Start of ENTRIES SUPPLIED

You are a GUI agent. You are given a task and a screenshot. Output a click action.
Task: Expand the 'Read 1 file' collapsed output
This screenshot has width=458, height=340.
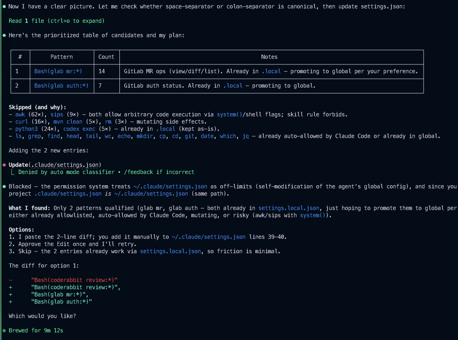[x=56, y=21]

End of ENTRIES SUPPLIED
Start of ENTRIES SUPPLIED

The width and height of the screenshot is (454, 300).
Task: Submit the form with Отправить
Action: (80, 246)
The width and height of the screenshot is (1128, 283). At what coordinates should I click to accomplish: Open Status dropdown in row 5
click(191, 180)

End of ENTRIES SUPPLIED
Start of ENTRIES SUPPLIED

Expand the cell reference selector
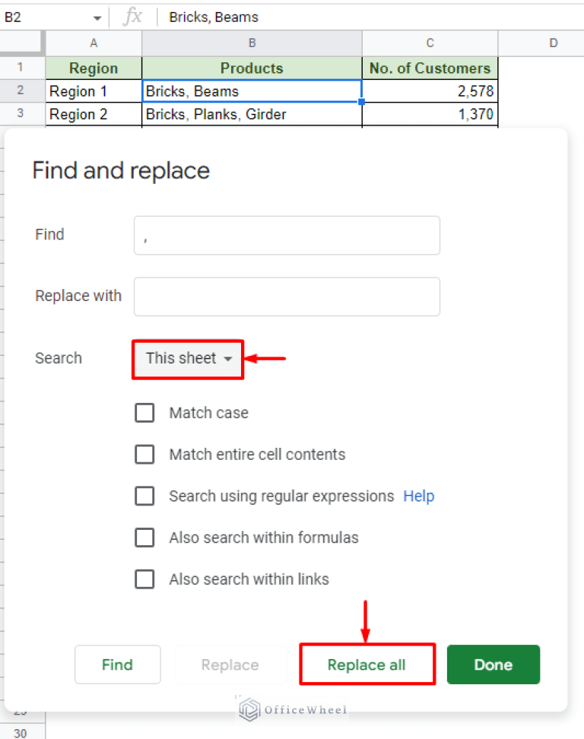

End of ENTRIES SUPPLIED

WHAT THE EXERCISE ASKS — Rewrite the lines from the one with "You are a GUI" to the one with "[x=56, y=21]", putting "image" in place of "screenshot" and keeping everything else the same. Leave out the pictures.

OUTPUT BELOW —
You are a GUI agent. You are given a task and a image. Output a click action.
Task: Expand the 'Read 1 file' collapsed output
This image has width=458, height=340.
[x=56, y=21]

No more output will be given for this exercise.